REPUBLIKA.CO.ID, JAKARTA -- Wakil Ketua Umum Partai Demokrat Roy Suryo mengatakan, pihaknya masih menunggu hasil uji materi Pasal 222 UU Nomor 7 Tahun 2017 tentang Pemilu terkait ambang batas pencalonan presiden atau presidential treshold 20 persen. Roy berharap MK mengabulkan gugatan uji materi tersebut. Sehingga konstentasi pemilihan presiden (Pilpres) 2019 bisa lebih baik, dan rakyat memiliki banyak pilihan.
"Sejujurnya saya berharap MK mengabulkan gugatan itu. Saya yakin kalau MK mengabulkan gugatan, maka peta politik Pilpres 2019 akan berubah. Bahkan poros yang sudah jadi bisa berubah konstelasinya," ujar mantan Menteri Pemuda dan Olahraga (Menpora) itu dalam pesan singkatnya, Selasa (17/7).
Ambang batas pencalonan presiden yang ada dalam Undang-undang Pemilu saat mewajibkan parpol atau gabungan parpol harus mengantongi 20 persen kursi DPR atau 25 persen suara sah nasional untuk bisa mengusung capres dan cawapres. Maka dengan demikian besar kemungkinan hanya akan ada dua pasangan capres-cawapres saja pada Pilpres 2019 nanti.
Selain itu Roy Suryo juga menginginkan MK memberikan putusan sebelum penutupan pendaftaran capres dan cawapres yang berlangsung tanggal 4-10 Agustus 2018 mendatang. Sebab, menurutnya, apabila putusan MK keluar sebelum pendaftaran, maka diharapkan putusan itu berlaku untuk Pilpres 2019. "Semoga putusannya sudah keluar sebelum pendaftaran, tapi saya yakin MK bisa," harap Roy Suryo.
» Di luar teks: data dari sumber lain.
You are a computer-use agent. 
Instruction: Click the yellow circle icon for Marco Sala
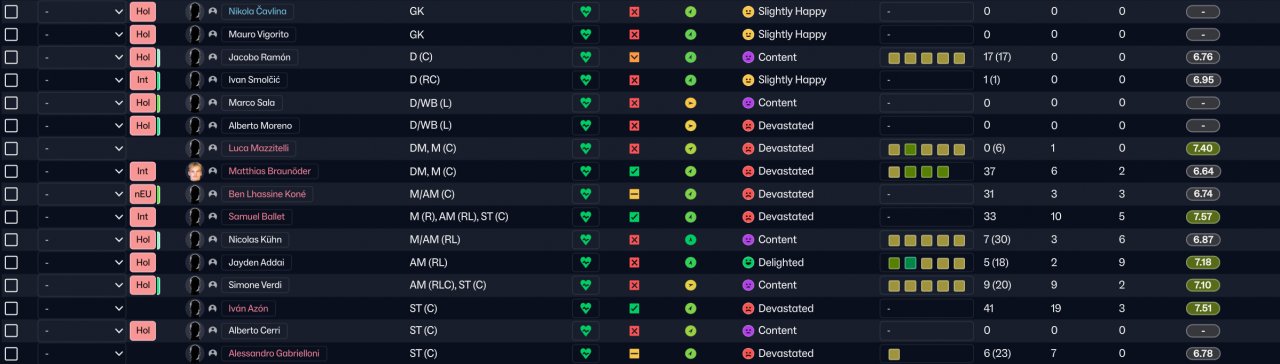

Baca juga: Ambang Batas Pencalonan Presiden Kembali Digugat ke MK
Sebelumnya, sebanyak 12 orang yang terdiri dari pegiat pemilu, mantan ketua KPK, dan akademisi mengajukan permohonan uji materi ke MK tentang ambang batas pencalonan presiden dan wakil presiden di Pasal 222 Undang-Undang Nomor 7 tahun 2017 tentang Pemilu. Ke-12 orang tersebut adalah Rocky Gerung, Busyro Muqoddas, Hadar Navis Gumay, Bambang Widjojanto, Dahnil Azhar Simanjuntak, dan Titi Anggraini dengan kuasa hukum Denny Indrayana.
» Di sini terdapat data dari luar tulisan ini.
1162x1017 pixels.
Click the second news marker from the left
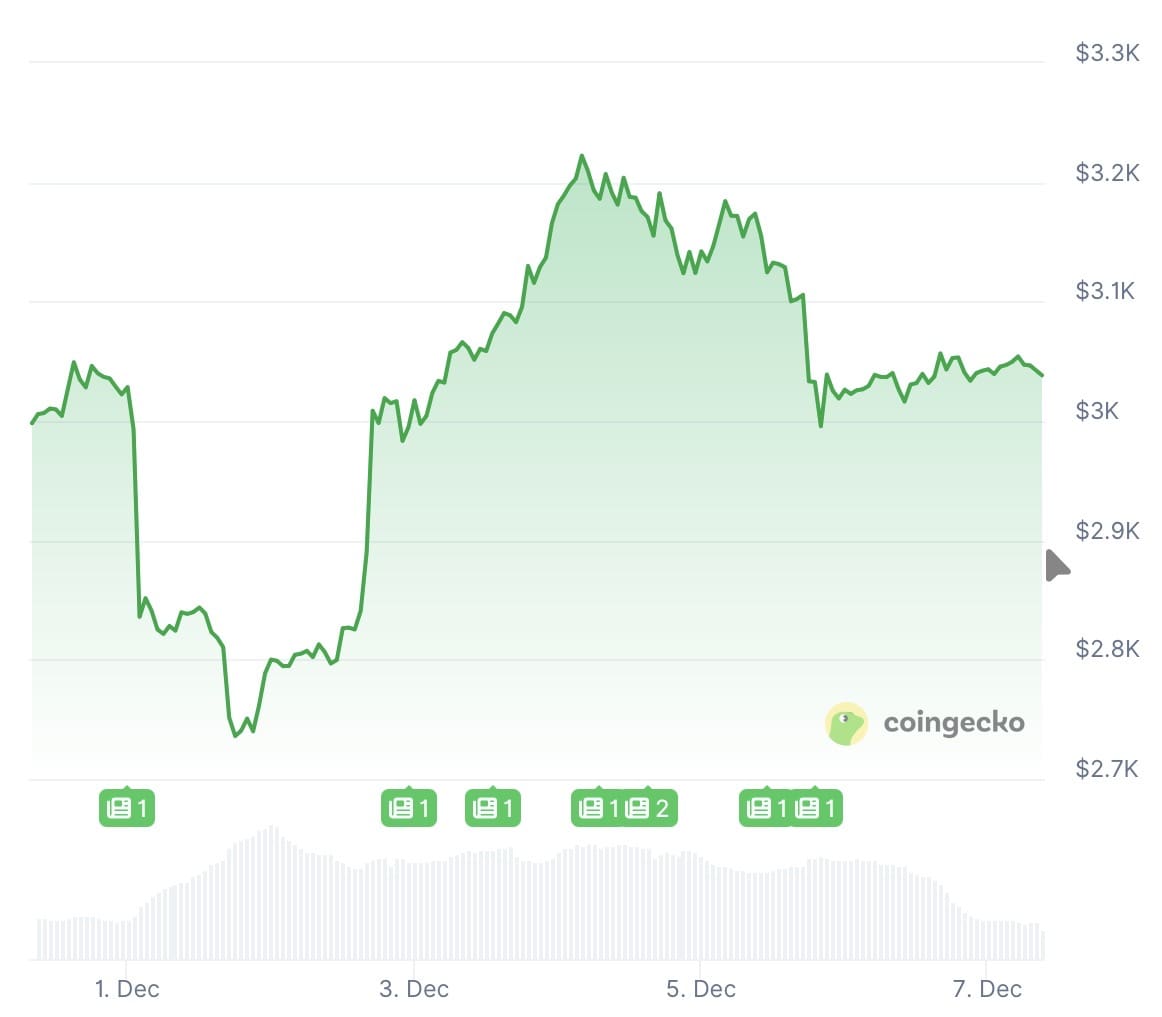tap(409, 808)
Untuk Pilpres 2019, Partai Demokrat sendiri masih menyiapkan tiga opsi jelang Pilpres 2019. Pertama bergabung dengan koalisi pemerintah, kedua bergabung ke salah satu calon penantang pejawat, dan ketiga membentuk poros baru. Kesepakatan itu tertuang dalam tiga opsi yang diputuskan oleh peserta majelis tinggi. Hasil sidang dibacakan Ketua Umum Partai Demokrat. Susilo Bambang Yudhoyono (SBY) dalam video berdurasi 13.58 menit.
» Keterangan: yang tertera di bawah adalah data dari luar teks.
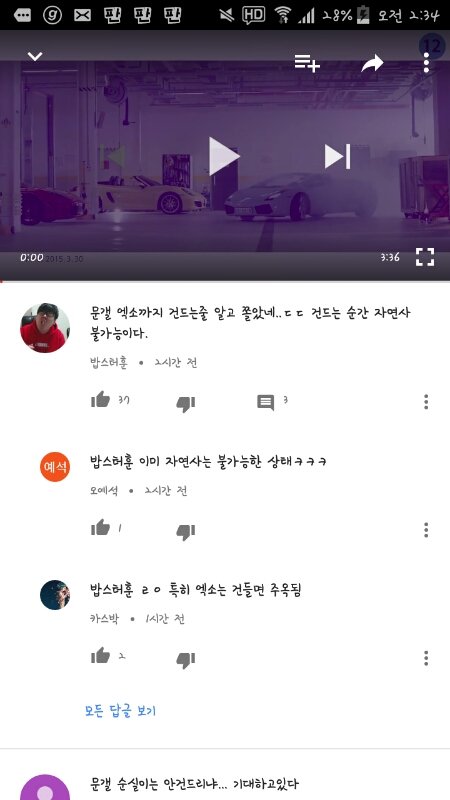The image size is (450, 800).
Task: Tap the video progress bar
Action: tap(225, 281)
Kemudian, tiga opsi inilah yang akan dibahas kembali dan ditetapkan oleh Majelis Tinggi hingga pekan kedua Agustus 2018. Jika nantinya Demokrat mengusung Joko Widodo atau Prabowo Subianto, SBY berharap, berasal dari partainya. Partai Demokrat menawarkan Agu Harimurti Yudhoyono (AHY) sebagai cawapres kepada beberapa partai. Terakhir, AHY dikabarkan bakal dipasangkan dengan Prabowo Subianto, jika Partai Demokrat dan Partai Gerindra berkoalisi.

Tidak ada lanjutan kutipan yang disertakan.